It wasn’t Queen Karaoke — Lambert’s unique phrasing added another layer to the songs ingrained in music history. He brought a sense of playfulness — performing Killer Queen reclining on a chaise lounge, his powerful, arena-filling voice nailed Save Me and Who Wants to Live Forever, and he gave Queen’s time-honoured classics their due respect.

This wasn’t the Adam Lambert Show, he was the “plus” — it was all about Queen — Brian May and Roger Taylor were at the top of their game, enjoying performing to Queen fans and the new mix of “Glamberts” — deliciously indulgent solos demonstrating their extraordinary talent. The cliché “rock royalty” more than applies.

May mentioned recording in Munich — indeed,  One Vision (and the music video), Crazy Little Thing Called LoveAnother One Bites The Dust and Save Me among others were all recorded at Munich’s famed Musicland Studios.
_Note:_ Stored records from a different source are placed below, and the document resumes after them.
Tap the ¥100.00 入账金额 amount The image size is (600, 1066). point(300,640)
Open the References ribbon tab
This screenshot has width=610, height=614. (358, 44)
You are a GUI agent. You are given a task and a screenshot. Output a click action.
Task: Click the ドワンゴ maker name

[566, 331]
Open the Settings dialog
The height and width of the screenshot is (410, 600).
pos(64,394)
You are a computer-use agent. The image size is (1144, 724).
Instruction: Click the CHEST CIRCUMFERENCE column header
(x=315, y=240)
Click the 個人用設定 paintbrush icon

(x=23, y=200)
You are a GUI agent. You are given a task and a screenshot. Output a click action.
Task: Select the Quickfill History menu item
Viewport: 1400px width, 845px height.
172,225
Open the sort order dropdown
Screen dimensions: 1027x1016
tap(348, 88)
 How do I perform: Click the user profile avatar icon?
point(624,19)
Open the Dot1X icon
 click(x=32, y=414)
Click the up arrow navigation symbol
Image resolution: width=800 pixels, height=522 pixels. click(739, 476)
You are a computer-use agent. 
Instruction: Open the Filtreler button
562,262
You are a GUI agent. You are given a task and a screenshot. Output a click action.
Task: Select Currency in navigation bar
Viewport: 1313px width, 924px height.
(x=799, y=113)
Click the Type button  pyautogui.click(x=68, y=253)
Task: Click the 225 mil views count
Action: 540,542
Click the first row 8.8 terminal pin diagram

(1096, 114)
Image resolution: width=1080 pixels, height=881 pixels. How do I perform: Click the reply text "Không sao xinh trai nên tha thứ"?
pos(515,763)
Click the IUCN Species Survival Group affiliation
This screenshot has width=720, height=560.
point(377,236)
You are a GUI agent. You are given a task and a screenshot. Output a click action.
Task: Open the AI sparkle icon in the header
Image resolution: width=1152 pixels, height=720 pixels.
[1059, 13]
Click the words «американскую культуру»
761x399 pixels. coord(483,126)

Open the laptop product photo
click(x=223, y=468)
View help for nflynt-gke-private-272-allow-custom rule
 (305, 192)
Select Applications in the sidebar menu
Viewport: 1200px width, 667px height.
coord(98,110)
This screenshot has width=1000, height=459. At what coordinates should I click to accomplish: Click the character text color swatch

Concert standouts? Hard to isolate one, but Freddie Mercury’s “duet” with Lambert on Bohemian Rhapsody had me back in 1985. Somewhat bizarrely, another of my favourite moments (or twenty two and a half minutes) was the background music playing before the band took the stage.
I always love that time — the audience is in place, the anticipation is building — everything is set. The piece of music was Queen’s atmospheric instrumental Track 13 off the Made in Heaven album.

It will be interesting to see how the fusion of Queen + Adam Lambert plays out.